Deadline passes for mining moratorium

The Methow Headwaters.

WINTHROP – The Dec. 30 deadline for finalizing a 20-year moratorium on mining in the Methow Headwaters has come and gone with no action by the U.S. Department of Interior.

Methow Headwaters Campaign and supporters have expressed their dismay over the department’s failure to act prior to year’s end on the proposed mineral withdrawal for 340,079 acres of land in the Methow Valley’s headwaters.

“Last month more than 400 area residents turned out for a community meeting with the Bureau of Land Management to endorse making these critical lands off-limits to large-scale mining,” said Maggie Coon of the headwaters campaign. “This is vitally important to our community, and we will keep working to protect the headwaters.

“That the Department of Interior has not acted on the withdrawal means we will also redouble our effort to seek protection through legislation.”

The department is among those affected by a government shutdown that began in late December.

“I am disappointed the Department of Interior did not complete its work to finalize a 20-year moratorium on mining in the Methow Headwaters by the Dec. 30th deadline,” said U.S. Rep. Dan Newhouse, R-4th District. “This proposal was approved by the U.S. Forest Service and is overwhelmingly supported by constituents across north central Washington.

“As we enter a new year and a new Congress, I am determined to pursue the options available — including legislative routes — to push this effort across the finish line and protect the Methow Headwaters.”

A bill, the Methow Headwaters Protection Act has been pending in Congress. It was introduced by Sens. Maria Cantwell and Patty Murray, both D-Wash., in 2016 and again in 2017.

The Methow Headwaters Campaign vowed to continue efforts to work with legislative champions to seek protection in the new Congress, noting its appreciation of the significant ongoing support of Cantwell and Murray.

“The Methow community is unified in the need for the withdrawal to protect our waters, wildlife, communities and local economy,” said Coon. “We are very disappointed that the two-year segregation period has concluded without action. It is particularly frustrating, given the hard work that has been undertaken by citizens and land managers.”
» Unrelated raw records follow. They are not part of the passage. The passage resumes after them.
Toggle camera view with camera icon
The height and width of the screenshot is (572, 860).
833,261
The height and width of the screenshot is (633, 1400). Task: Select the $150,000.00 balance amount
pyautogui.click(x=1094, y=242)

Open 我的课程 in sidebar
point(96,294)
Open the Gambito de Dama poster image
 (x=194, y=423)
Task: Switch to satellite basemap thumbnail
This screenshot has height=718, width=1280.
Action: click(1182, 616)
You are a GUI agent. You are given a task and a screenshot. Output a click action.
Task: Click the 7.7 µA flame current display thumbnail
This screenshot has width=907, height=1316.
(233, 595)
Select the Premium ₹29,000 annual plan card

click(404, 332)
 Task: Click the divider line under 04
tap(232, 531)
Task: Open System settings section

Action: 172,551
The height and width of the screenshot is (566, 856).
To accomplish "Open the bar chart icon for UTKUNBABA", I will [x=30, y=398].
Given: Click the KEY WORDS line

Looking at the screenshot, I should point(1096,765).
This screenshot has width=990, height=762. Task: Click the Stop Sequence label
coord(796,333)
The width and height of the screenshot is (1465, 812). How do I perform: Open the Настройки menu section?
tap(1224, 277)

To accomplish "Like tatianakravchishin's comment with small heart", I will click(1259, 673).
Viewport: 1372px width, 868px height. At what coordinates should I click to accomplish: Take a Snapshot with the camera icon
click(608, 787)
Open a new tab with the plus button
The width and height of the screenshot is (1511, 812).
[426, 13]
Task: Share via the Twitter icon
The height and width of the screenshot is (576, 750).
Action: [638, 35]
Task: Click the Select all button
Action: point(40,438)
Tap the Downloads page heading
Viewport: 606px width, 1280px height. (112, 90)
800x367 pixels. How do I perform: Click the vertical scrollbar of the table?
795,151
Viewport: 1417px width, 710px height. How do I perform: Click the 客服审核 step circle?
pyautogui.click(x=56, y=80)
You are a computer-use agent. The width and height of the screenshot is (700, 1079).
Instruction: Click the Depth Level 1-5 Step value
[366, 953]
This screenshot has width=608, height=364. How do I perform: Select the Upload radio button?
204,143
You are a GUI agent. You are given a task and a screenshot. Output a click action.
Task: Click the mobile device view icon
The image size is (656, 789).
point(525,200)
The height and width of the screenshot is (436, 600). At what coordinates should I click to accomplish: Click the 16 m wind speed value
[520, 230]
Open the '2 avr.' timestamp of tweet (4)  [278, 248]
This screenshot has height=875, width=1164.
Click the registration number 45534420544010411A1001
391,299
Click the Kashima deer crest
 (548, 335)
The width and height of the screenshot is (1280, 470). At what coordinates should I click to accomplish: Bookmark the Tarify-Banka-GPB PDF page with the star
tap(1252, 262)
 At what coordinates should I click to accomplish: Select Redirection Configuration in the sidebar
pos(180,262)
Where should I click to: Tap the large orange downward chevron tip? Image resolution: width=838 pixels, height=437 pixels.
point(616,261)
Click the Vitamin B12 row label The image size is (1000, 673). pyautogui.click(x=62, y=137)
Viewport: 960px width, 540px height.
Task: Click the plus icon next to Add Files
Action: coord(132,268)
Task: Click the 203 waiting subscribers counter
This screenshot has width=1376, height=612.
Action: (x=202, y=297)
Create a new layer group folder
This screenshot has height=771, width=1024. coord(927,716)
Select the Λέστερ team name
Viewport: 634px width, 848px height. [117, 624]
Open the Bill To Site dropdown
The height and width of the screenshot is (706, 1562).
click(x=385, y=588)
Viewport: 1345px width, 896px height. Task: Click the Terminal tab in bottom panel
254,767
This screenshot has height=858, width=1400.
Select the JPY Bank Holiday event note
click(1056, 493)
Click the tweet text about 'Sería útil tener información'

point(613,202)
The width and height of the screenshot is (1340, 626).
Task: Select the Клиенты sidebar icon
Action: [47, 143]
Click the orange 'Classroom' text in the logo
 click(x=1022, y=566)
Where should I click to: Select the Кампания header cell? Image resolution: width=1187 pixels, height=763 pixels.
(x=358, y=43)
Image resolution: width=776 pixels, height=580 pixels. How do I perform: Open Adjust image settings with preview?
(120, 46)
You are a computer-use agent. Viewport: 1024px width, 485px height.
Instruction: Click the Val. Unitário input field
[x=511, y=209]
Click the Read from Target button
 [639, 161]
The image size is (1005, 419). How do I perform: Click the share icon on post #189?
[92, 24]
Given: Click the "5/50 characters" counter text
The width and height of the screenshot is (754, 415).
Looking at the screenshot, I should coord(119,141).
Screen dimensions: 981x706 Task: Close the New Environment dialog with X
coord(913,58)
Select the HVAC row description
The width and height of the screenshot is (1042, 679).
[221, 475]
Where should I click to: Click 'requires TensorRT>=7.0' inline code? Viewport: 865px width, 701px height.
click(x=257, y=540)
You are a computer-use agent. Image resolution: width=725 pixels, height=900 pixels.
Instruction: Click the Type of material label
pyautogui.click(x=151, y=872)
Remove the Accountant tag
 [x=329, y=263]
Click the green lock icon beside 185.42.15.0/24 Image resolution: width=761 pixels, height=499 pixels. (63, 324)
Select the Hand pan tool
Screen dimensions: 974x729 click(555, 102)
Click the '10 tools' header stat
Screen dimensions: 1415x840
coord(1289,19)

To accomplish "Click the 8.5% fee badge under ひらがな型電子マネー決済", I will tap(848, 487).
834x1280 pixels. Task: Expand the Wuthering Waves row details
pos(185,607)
She said her group recognizes the government shutdown has affected many agencies, but wants the department’s leadership to finalize the withdrawal “as soon as possible to help support the future of our communities, wildlife and economy.”

New claims, exploration and mine development in the Methow headwaters were suspended through a process known as “segregation,” for two years in December 2016 by order of the then-secretary of interior. Since then, an assessment of the 20-year mineral withdrawal has been ongoing.

The U.S. Forest Service completed an environmental assessment of the withdrawal in September 2018 and supported the 20-year withdrawal.

The withdrawal area includes potential copper deposits in the headwaters, and the habitat and migration corridors that would be affected by mining in the area.

A 2014 proposal to explore developing a copper mine in the headwaters raised community concerns, resulting in the launch of the Methow Headwaters Campaign in 2016.